WHAT THE TASK ASKS:
Reproduce the entries exactly and omit the pictures.

---- SOURCE MATERIAL

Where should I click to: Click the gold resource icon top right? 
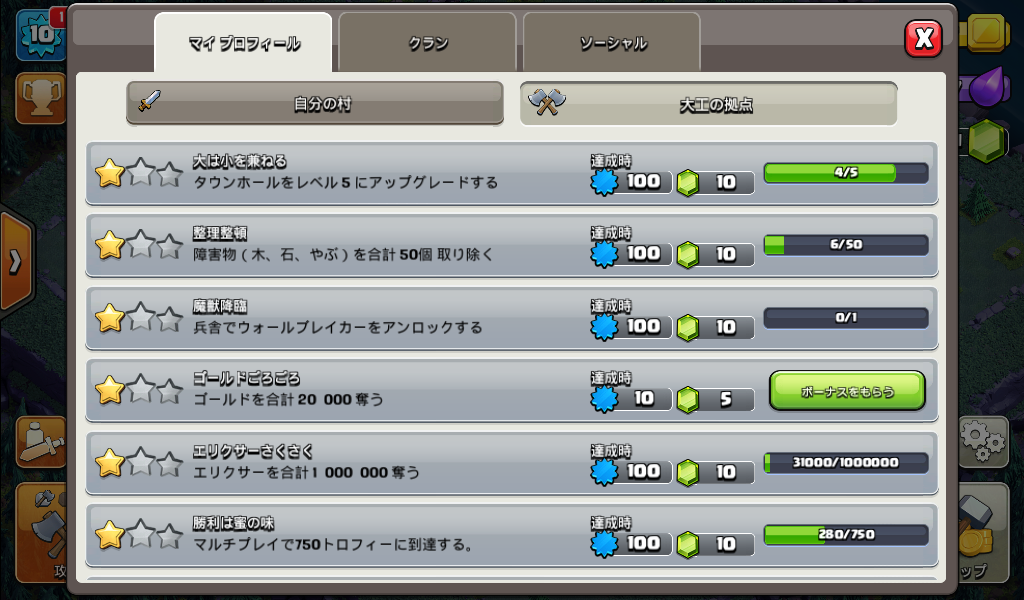pos(986,31)
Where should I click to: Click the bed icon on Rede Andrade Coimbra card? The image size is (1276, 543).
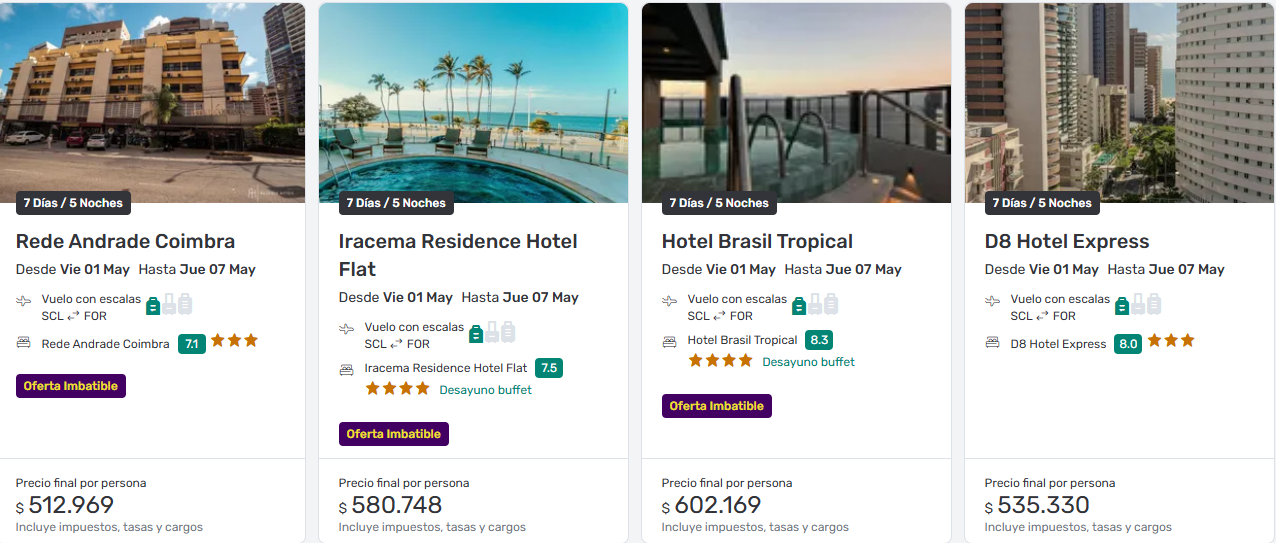click(x=24, y=343)
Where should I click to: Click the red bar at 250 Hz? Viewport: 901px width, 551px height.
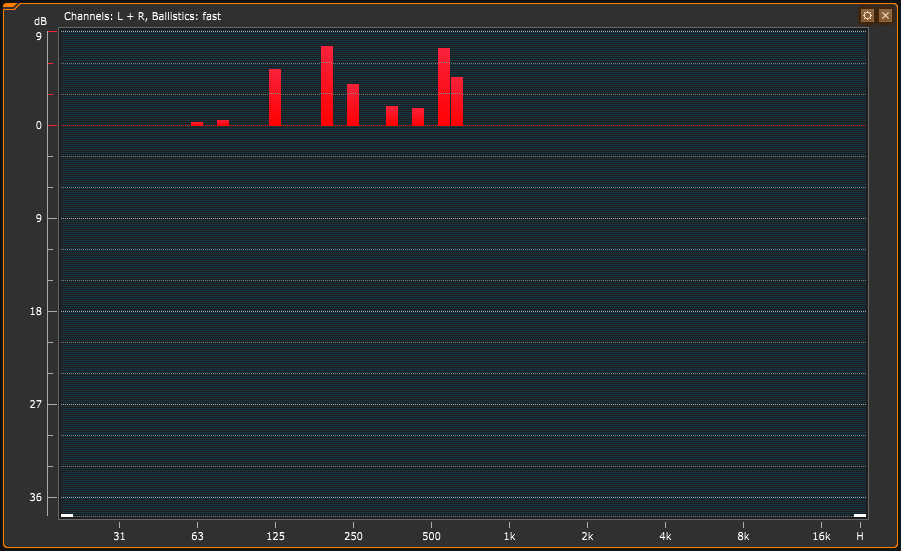[353, 104]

--------

SOLUTION BELOW:
Where should I click to: Click the gold resource icon top right? 
pos(986,31)
Where should I click to: Click the bed icon on Rede Andrade Coimbra card? The image size is (1276, 543).
click(x=24, y=343)
Where should I click to: Click the red bar at 250 Hz? Viewport: 901px width, 551px height.
[353, 104]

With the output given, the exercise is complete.